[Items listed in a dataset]
>>>>

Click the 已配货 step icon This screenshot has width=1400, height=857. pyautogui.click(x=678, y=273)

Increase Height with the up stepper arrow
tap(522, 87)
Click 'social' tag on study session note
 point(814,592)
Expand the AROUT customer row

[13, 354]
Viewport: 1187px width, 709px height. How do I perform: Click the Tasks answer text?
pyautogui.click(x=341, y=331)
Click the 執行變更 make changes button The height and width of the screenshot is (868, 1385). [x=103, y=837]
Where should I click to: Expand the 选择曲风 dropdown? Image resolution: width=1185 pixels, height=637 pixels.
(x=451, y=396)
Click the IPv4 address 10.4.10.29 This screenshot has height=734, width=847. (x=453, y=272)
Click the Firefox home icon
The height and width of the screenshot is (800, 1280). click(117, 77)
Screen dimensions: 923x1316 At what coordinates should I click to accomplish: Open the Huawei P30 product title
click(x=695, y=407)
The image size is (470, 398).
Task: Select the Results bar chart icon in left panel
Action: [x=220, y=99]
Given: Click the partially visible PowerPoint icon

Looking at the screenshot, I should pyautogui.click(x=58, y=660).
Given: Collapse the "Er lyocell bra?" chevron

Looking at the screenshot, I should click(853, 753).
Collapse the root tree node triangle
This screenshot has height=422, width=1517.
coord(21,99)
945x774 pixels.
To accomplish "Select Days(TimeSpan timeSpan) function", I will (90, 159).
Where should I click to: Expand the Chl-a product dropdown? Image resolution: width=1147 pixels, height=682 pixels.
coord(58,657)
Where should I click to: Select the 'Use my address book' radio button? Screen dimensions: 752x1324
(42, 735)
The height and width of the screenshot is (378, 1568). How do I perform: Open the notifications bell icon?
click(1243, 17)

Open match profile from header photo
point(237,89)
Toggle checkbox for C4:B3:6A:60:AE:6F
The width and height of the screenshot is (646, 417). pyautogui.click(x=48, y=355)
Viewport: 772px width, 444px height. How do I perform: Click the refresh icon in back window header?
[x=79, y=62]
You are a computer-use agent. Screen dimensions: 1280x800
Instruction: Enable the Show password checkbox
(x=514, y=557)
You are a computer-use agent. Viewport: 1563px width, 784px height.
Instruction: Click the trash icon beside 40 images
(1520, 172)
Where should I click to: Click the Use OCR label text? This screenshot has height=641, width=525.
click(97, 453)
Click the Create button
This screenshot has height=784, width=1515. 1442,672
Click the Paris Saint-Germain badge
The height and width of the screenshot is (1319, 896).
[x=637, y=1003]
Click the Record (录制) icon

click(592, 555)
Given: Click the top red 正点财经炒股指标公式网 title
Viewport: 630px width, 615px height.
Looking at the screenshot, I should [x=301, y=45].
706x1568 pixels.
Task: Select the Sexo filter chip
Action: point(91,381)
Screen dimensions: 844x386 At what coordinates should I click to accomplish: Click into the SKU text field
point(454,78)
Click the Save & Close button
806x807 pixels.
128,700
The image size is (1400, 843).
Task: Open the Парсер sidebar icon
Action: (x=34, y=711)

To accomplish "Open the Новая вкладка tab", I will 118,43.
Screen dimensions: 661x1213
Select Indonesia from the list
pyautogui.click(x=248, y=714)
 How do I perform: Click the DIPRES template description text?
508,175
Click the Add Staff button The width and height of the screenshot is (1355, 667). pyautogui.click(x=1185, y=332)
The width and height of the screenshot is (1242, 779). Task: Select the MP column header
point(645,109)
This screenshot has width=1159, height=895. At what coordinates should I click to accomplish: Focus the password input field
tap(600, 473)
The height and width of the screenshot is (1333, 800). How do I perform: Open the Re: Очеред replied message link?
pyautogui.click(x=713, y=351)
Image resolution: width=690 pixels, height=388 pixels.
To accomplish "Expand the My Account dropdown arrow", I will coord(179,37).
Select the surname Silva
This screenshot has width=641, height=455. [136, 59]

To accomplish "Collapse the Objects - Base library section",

<<<<

■ Action item:
Show all lines above holding the word "will".

■ Answer section:
To accomplish "Select Days(TimeSpan timeSpan) function", I will (90, 159).
To accomplish "Open the Новая вкладка tab", I will 118,43.
To accomplish "Expand the My Account dropdown arrow", I will coord(179,37).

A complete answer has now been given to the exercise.